Novation suggested a couple of workarounds but were largely unwilling to fix the problem for me and so I was left with a controller that did work but then didn’t. Hence, the Launchpad application. I still wasn’t able to use Ableton but I could use the Launchpad to control a bunch of other modules.

We also added a couple of novelty products to bring in the visitors...

Musical Staircase

The Musical Staircase was the prototype for an instrument we’d been invited to install at a major entertainment venue in the Midlands. Alas, that didn’t happen but we installed the prototype at the 2014 Maker Faire. Visitors could run up and down or dance on the stairs and the sound generator would produce a sequence of musical notes as they moved. The staircase proved very, very popular with small children and young adults but we withdrew the item completely after a gentleman of more generous proptions decided to have a go... and pretty much snapped the frame in two.

Light Harp

The Light Harp was an attempt to replicate Jean-Michel Jarre’s Laser Harp and it too proved astonishingly popular. The design was simple enough - a crude frame was assembled from electrical trunking. The upper cross beam was fitted with eight very bright LEDS whilst the lower beam was fitted with a matching number of light-dependent resistors (LDRs). The voltages from the LDRs were sampled by an Arduino Mega 2560 and converted into Midi Notes. To make a sound, the player interrupted the beams of light and an attached synthesiser made all sorts of interesting noises. We still had people queuing up to play this instrument long after the centre had closed. This is another of my very favourite projects and one that I plan on revisiting now that we have children of our own who will love this device as much as we did.

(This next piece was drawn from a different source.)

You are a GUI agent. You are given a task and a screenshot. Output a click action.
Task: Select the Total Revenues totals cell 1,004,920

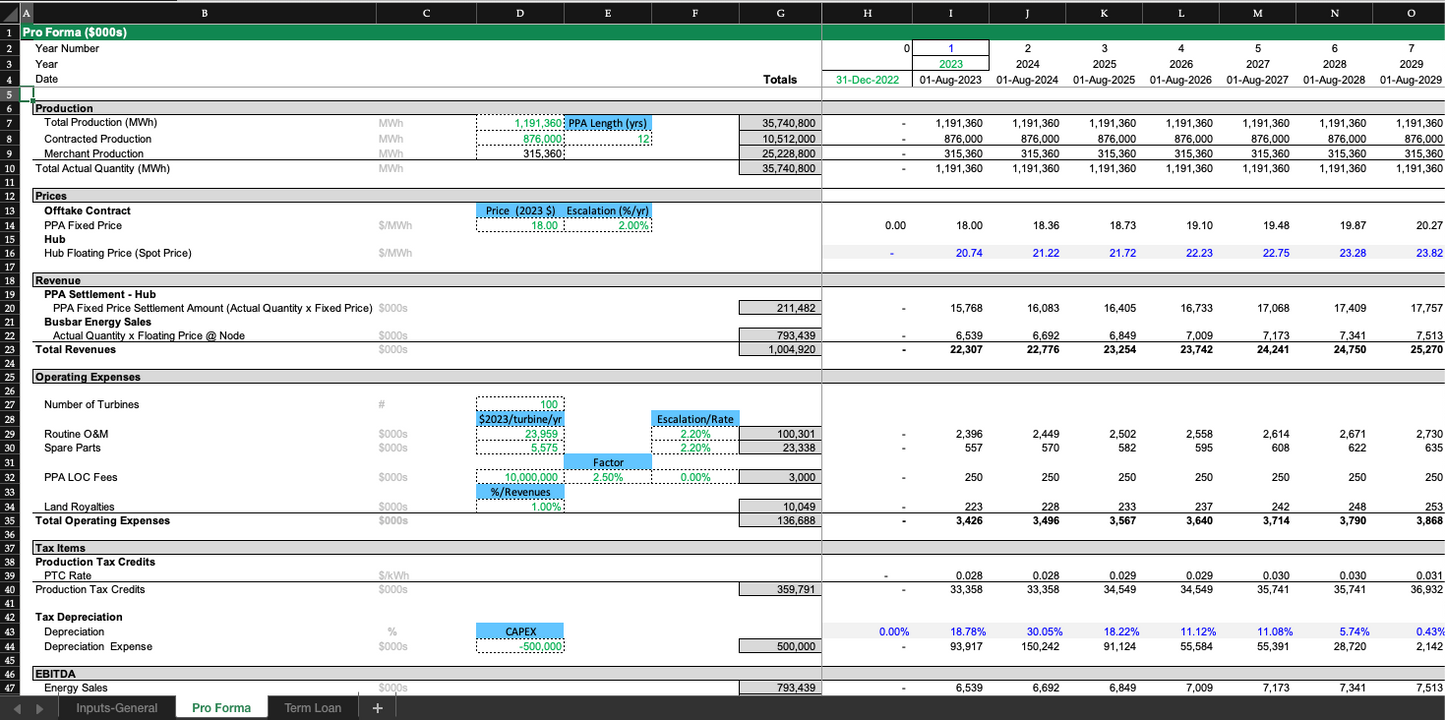click(x=780, y=350)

Not all visitors to our Maker Faire stand were welcome. As you can see, we had one or two issues with a cadre of Galactic Storm Troopers, who were never far away. You just got used to them after a while but, every now and then, they'd pick on some unfortunate in their hunt for Rebel Scum.

Alas, our local Maker Faire events stopped in 2017 and, as far as I know, no further events will be scheduled in this part of the world. According to sources at Life, these events were expensive to host and very disruptive to normal operations. Worse, the footfall was highly variable and was very dependent upon the weather and if Newcastle United were playing at home. Personally, I feel that the organisers lost the plot when they decided to host a huge cookery event in the main hall, which meant most of the exhibitors (like us) were stuffed away outside in a tent. I wouldn't have minded so much if a gale-force wind hadn't threatened to bring down our tent around our ears. Not much fun, frankly. That said, attendance was well down on previous years and I knew as soon as the final bell sounded that this would be our last Maker Faire. Sad it see it go, frankly but, such is life.